Из дверей выскочил Кторов и бросился догонять шар с эльфом на макушке, а тот все быстрей и быстрей перебирал ногами, гоня своего ускользающего коня прочь от преследователя. Шар не слушался, вырывался из-под ног и вдруг — сделал рывок и быстро покатился вперед, оставив наездницу без опоры.
Еще одно «Ах!» прокатилось по залу. Мужчины инстинктивно бросились вперед. Женщины закрыли лица. Но эльф, повисев несколько секунд в воздухе, взмыл под потолок и вот уже посылал воздушные поцелуи вниз испуганной публике.
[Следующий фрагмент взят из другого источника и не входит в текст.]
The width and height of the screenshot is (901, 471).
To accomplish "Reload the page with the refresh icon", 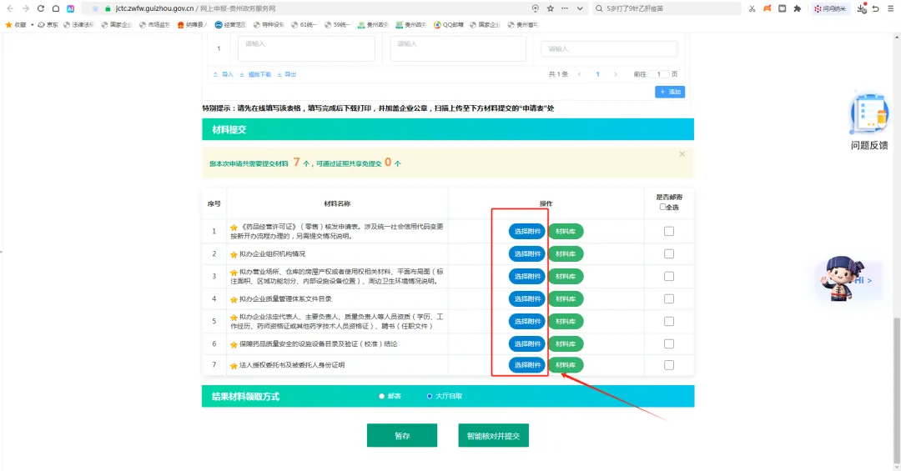I will (40, 8).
Ожогин выдохнул и залпом выпил шампанское. В груди стучало так, будто работала целая ткацкая фабрика. Он утер лоб. Эльф медленно спустился вниз, отцепил лонжу и начал раскланиваться. Публика неистовствовала. Шар, прыгая со ступеньки на ступеньку, скатывался по лестнице к морю. Золотое сияние по-прежнему било в глаза. «Что это? — лихорадочно думал Ожогин, шаря глазами по залу в поисках ушедшего в облака солнечного луча. — Обман зрения?» И тряс головой, пытаясь избавиться от видения. Эльф исчез, и Ожогин почувствовал мгновенную необъяснимую тоску одиночества. Такую тоску он не испытывал даже в первые месяцы после смерти Лары.